After a long silence, she said: “What do you think now? About your mother and about things?”
“You mean am I a believer? Do you think I’m following God’s Plan?”
“Sort of,” she said. “You seemed so troubled about it before.”
“A lot has changed since then,” he said. “I still don’t know what to believe, but I know what I think.”
“What’s that?”
“That no matter what you believe, things still look like they’ve been arranged by God to accomplish what He wants.”
“Are you sure it’s more than just appearances?”
“No, I’m not,” he said. “In fact, I lean more toward that idea than the other. But I think that’s because I don’t want to believe in a God that would do all the things that He must have done to bring me to this point.”
“Neither do I,” she said. “So what’s the problem?”
“I’m afraid that my own feelings may be slanting my judgment.
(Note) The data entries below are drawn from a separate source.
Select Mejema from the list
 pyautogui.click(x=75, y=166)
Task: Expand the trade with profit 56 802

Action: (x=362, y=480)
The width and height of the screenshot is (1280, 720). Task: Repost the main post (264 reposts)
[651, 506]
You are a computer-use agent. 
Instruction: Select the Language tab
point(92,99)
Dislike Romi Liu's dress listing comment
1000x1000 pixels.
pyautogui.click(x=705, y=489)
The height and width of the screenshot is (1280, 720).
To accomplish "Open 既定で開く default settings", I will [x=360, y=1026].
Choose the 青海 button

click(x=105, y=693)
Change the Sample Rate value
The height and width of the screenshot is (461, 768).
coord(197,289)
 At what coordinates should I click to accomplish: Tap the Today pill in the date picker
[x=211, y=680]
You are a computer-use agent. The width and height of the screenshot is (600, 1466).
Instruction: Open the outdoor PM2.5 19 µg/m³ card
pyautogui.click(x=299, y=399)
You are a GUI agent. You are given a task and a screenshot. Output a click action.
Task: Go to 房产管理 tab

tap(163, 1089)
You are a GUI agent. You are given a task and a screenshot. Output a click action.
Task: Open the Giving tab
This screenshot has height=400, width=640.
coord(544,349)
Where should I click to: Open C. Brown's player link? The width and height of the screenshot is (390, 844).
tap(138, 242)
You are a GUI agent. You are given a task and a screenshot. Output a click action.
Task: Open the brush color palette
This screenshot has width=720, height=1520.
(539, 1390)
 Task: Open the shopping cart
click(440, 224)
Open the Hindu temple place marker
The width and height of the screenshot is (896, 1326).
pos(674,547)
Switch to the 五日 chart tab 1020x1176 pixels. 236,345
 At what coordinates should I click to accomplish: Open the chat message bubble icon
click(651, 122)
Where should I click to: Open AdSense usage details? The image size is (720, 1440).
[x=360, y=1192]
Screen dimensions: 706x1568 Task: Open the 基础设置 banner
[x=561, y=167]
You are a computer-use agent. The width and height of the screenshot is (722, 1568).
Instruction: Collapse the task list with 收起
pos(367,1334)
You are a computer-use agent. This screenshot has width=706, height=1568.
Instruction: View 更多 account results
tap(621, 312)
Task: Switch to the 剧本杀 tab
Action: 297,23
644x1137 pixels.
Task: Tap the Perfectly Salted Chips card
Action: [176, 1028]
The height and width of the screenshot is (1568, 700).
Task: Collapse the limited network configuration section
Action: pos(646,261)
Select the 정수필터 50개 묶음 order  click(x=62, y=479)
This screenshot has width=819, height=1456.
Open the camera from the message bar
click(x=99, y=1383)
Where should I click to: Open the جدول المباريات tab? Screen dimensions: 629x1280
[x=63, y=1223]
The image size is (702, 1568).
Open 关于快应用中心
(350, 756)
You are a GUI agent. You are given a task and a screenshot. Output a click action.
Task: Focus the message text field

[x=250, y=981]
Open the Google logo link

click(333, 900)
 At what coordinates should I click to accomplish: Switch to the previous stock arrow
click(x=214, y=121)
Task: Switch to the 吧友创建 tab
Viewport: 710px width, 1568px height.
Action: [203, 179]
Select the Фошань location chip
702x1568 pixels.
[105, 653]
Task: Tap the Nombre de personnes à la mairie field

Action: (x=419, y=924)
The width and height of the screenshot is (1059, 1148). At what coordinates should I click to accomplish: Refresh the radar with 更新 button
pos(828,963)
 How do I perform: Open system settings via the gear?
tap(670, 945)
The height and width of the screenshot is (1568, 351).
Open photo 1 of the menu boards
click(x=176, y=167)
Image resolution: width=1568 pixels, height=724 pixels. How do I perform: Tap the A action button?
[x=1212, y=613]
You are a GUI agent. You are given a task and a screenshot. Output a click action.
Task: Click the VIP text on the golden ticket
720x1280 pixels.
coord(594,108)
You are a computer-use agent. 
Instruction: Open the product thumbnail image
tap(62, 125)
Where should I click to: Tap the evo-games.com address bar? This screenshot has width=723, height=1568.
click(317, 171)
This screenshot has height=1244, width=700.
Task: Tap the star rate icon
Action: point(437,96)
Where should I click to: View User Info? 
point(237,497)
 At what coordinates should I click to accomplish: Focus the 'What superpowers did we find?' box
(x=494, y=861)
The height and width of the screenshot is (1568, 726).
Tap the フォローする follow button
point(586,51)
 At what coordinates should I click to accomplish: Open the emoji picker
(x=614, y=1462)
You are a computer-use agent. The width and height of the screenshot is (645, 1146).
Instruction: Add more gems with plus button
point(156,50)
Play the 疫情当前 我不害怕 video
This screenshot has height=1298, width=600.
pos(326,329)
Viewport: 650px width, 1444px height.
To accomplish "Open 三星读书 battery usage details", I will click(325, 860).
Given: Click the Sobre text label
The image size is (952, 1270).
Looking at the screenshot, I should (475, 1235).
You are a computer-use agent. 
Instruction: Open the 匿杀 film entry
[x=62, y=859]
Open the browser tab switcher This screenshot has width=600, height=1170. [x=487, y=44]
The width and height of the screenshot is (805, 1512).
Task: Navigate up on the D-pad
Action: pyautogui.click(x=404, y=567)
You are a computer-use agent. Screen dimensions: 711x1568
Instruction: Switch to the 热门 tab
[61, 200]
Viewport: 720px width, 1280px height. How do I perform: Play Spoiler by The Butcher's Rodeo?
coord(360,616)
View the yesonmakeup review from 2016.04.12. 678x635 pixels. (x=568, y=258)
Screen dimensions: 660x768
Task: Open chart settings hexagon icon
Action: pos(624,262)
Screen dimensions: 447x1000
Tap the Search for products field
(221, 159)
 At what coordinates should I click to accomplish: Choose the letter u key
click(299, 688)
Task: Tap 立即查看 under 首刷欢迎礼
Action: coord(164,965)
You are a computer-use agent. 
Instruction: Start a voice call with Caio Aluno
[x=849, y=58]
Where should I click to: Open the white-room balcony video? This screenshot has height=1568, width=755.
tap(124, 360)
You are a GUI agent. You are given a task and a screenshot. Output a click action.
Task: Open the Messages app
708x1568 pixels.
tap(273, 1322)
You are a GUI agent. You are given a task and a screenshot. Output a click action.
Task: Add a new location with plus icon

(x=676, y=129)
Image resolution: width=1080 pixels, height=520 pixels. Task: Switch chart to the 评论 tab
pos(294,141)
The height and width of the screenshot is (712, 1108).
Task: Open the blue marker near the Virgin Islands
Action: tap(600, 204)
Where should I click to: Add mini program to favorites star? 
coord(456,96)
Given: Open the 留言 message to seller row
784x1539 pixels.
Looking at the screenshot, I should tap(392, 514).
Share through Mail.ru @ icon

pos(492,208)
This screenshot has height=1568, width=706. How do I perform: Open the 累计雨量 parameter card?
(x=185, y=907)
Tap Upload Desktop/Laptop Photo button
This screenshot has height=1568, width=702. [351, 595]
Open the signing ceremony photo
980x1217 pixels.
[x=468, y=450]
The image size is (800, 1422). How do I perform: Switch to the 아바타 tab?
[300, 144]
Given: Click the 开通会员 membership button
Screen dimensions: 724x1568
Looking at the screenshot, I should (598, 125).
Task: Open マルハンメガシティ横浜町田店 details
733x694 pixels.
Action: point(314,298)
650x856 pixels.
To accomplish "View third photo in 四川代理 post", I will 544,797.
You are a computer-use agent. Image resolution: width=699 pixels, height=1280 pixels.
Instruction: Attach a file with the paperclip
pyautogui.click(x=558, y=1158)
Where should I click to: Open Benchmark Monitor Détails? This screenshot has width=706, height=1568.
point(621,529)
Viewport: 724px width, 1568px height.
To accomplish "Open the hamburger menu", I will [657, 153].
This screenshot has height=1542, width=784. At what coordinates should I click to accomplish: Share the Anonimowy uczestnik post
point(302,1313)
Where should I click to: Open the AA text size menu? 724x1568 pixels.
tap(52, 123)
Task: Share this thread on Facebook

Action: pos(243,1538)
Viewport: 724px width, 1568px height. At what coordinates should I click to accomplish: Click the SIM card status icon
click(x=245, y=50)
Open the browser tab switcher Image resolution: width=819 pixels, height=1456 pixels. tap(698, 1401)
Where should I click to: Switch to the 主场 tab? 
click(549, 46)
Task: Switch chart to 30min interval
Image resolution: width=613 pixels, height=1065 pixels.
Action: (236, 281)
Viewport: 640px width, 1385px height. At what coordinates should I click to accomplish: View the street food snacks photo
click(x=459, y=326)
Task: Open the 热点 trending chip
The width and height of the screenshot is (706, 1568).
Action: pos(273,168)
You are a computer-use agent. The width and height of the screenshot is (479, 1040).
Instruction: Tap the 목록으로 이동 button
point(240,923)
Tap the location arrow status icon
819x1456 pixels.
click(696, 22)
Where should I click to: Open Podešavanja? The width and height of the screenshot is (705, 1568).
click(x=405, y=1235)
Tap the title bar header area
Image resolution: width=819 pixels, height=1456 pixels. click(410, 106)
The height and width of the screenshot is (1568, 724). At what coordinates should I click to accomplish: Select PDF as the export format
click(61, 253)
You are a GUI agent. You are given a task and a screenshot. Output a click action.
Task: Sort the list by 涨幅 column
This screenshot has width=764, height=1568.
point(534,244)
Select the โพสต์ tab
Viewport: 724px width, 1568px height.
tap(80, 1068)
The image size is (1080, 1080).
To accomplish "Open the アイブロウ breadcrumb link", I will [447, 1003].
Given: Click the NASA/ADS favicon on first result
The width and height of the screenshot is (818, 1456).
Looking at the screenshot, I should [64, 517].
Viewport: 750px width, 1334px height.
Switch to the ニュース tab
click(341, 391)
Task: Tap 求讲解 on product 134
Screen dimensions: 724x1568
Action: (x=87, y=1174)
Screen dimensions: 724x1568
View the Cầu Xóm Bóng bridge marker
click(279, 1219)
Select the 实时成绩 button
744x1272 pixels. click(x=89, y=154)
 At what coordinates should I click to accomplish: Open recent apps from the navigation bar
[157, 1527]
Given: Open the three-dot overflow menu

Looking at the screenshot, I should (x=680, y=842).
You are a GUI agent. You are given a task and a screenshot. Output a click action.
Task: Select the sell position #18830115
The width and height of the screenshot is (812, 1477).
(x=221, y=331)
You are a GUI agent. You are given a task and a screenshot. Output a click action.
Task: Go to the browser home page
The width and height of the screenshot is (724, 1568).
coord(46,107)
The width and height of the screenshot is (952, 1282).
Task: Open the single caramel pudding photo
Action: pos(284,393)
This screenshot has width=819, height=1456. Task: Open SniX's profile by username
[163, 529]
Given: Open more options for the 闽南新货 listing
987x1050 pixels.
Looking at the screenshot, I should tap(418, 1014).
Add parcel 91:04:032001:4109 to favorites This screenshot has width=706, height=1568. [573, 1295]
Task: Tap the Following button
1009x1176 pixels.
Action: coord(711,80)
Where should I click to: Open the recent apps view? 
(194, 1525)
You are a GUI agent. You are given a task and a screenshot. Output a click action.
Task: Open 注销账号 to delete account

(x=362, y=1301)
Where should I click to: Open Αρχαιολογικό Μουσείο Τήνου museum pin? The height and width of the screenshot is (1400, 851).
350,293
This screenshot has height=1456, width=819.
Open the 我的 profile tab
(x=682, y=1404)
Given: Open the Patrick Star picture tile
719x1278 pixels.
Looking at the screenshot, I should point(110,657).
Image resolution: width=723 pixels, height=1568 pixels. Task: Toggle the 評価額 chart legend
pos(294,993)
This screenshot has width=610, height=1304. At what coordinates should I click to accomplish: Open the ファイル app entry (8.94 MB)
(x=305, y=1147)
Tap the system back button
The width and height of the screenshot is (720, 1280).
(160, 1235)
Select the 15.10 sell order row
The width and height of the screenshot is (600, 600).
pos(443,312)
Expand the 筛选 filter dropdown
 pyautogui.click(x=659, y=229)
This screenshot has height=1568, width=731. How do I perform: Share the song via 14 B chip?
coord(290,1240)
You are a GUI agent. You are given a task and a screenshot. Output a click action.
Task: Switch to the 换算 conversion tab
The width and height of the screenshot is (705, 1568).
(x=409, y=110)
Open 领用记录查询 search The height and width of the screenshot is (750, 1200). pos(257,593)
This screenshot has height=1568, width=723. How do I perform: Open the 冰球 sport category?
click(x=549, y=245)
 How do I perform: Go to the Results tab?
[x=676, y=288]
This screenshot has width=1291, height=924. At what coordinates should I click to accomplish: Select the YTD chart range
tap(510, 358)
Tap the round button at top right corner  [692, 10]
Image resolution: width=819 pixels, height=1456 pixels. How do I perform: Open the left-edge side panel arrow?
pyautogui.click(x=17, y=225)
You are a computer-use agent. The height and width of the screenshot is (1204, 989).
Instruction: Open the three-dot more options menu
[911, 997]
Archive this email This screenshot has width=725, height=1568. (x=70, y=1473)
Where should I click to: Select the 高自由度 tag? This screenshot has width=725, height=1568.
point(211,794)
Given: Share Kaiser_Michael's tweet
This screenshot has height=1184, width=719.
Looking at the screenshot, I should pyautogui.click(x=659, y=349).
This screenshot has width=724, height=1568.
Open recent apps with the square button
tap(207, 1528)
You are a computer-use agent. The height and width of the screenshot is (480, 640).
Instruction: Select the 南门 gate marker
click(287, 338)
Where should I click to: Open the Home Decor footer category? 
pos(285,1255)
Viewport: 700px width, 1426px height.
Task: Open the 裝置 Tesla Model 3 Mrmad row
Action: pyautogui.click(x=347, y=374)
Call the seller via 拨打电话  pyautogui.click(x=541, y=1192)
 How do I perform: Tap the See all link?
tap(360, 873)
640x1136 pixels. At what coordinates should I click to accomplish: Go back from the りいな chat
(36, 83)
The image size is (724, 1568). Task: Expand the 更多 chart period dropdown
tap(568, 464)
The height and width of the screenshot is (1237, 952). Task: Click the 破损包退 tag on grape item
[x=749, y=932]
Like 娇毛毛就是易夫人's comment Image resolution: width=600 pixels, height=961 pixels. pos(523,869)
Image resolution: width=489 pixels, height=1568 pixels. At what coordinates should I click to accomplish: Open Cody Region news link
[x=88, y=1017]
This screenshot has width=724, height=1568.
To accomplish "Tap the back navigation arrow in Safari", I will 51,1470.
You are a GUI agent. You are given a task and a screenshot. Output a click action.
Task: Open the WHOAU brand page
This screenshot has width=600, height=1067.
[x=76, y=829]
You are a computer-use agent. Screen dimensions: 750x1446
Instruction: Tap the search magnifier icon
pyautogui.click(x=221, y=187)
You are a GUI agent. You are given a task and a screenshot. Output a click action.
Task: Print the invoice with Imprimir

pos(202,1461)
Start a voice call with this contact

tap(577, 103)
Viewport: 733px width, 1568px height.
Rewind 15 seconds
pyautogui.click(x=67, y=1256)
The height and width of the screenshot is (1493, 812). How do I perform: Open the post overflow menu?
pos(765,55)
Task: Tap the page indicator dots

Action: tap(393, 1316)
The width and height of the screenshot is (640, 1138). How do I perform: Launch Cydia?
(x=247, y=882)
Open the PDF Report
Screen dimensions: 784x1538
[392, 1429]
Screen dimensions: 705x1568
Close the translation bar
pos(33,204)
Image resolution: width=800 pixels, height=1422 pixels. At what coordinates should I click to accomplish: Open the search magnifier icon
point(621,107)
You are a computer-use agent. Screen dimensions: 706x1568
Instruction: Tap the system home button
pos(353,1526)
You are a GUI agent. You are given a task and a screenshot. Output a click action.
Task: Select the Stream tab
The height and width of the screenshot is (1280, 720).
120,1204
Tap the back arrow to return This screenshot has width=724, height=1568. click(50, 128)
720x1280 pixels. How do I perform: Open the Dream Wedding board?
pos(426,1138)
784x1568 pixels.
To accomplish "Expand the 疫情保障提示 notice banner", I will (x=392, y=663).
And that maybe there is no simpler explanation than that. Maybe it is God’s Plan.”
“Is that why you’re going?” she asked, her voice threatening to crack on the mention of Telly’s plans.
“No. I’m going because it’s what I want to do—what I’ve always wanted to do,” he said. “And I’m going because now I’m free to go. And because even if my mother was alive, I’ve reached the point your grandfather talked about. If you’re ready to go, you don’t have to ask.”
“I wish I could change your mind,” she said.
He made no reply. He didn’t want to hurt her feelings. But he knew there wasn’t a thing she could do to alter his course.
There were other things he could not tell Eppie. He was reluctant to share what had become a terribly private vision.
Because now he knew deep in his soul how the first colonists must have felt after The Fall: alone, stripped of all connection to the past, faced with a monstrous and vast uncertainty. No wonder they finally came to believe so strongly in the certainty of the De-terminist faith in God’s Plan.
But Telly knew he was different. He knew that he had what it would take to face that uncertainty. He knew how to be a navigator.